» TASK STATEMENT
Return the data below in full, matching every line exactly.

» PROVIDED DATA
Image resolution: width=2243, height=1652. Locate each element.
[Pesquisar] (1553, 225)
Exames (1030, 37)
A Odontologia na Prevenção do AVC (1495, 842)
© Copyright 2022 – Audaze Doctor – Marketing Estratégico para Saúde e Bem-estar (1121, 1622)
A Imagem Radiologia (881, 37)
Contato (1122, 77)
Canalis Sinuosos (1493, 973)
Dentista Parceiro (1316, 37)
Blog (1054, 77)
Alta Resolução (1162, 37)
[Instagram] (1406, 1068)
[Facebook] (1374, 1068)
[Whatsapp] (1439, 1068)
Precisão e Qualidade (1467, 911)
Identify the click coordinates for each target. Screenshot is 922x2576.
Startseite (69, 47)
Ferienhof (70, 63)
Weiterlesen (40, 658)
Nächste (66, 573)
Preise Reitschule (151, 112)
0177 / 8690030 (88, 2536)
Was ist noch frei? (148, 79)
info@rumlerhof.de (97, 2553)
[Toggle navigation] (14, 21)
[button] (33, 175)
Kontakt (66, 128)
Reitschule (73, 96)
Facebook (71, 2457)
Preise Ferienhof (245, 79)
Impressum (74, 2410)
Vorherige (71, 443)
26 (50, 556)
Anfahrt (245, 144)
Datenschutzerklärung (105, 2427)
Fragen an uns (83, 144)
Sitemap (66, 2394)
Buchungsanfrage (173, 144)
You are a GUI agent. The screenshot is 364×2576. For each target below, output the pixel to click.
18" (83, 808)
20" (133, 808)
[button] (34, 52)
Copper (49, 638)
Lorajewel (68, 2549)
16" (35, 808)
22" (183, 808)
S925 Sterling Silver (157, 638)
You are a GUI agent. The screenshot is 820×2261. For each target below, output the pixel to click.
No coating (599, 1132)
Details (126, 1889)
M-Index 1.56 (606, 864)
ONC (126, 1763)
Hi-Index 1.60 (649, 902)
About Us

» EXERCISE RESULT
Image resolution: width=2243, height=1652. Locate each element.
[Pesquisar] (1553, 225)
Exames (1030, 37)
A Odontologia na Prevenção do AVC (1495, 842)
© Copyright 2022 – Audaze Doctor – Marketing Estratégico para Saúde e Bem-estar (1121, 1622)
A Imagem Radiologia (881, 37)
Contato (1122, 77)
Canalis Sinuosos (1493, 973)
Dentista Parceiro (1316, 37)
Blog (1054, 77)
Alta Resolução (1162, 37)
[Instagram] (1406, 1068)
[Facebook] (1374, 1068)
[Whatsapp] (1439, 1068)
Precisão e Qualidade (1467, 911)
Identify the click coordinates for each target. Screenshot is 922x2576.
Startseite (69, 47)
Ferienhof (70, 63)
Weiterlesen (40, 658)
Nächste (66, 573)
Preise Reitschule (151, 112)
0177 / 8690030 (88, 2536)
Was ist noch frei? (148, 79)
info@rumlerhof.de (97, 2553)
[Toggle navigation] (14, 21)
[button] (33, 175)
Kontakt (66, 128)
Reitschule (73, 96)
Facebook (71, 2457)
Preise Ferienhof (245, 79)
Impressum (74, 2410)
Vorherige (71, 443)
26 (50, 556)
Anfahrt (245, 144)
Datenschutzerklärung (105, 2427)
Fragen an uns (83, 144)
Sitemap (66, 2394)
Buchungsanfrage (173, 144)
You are a GUI agent. The screenshot is 364×2576. For each target below, output the pixel to click.
18" (83, 808)
20" (133, 808)
[button] (34, 52)
Copper (49, 638)
Lorajewel (68, 2549)
16" (35, 808)
22" (183, 808)
S925 Sterling Silver (157, 638)
You are a GUI agent. The screenshot is 820×2261. For each target below, output the pixel to click.
No coating (599, 1132)
Details (126, 1889)
M-Index 1.56 (606, 864)
ONC (126, 1763)
Hi-Index 1.60 (649, 902)
About Us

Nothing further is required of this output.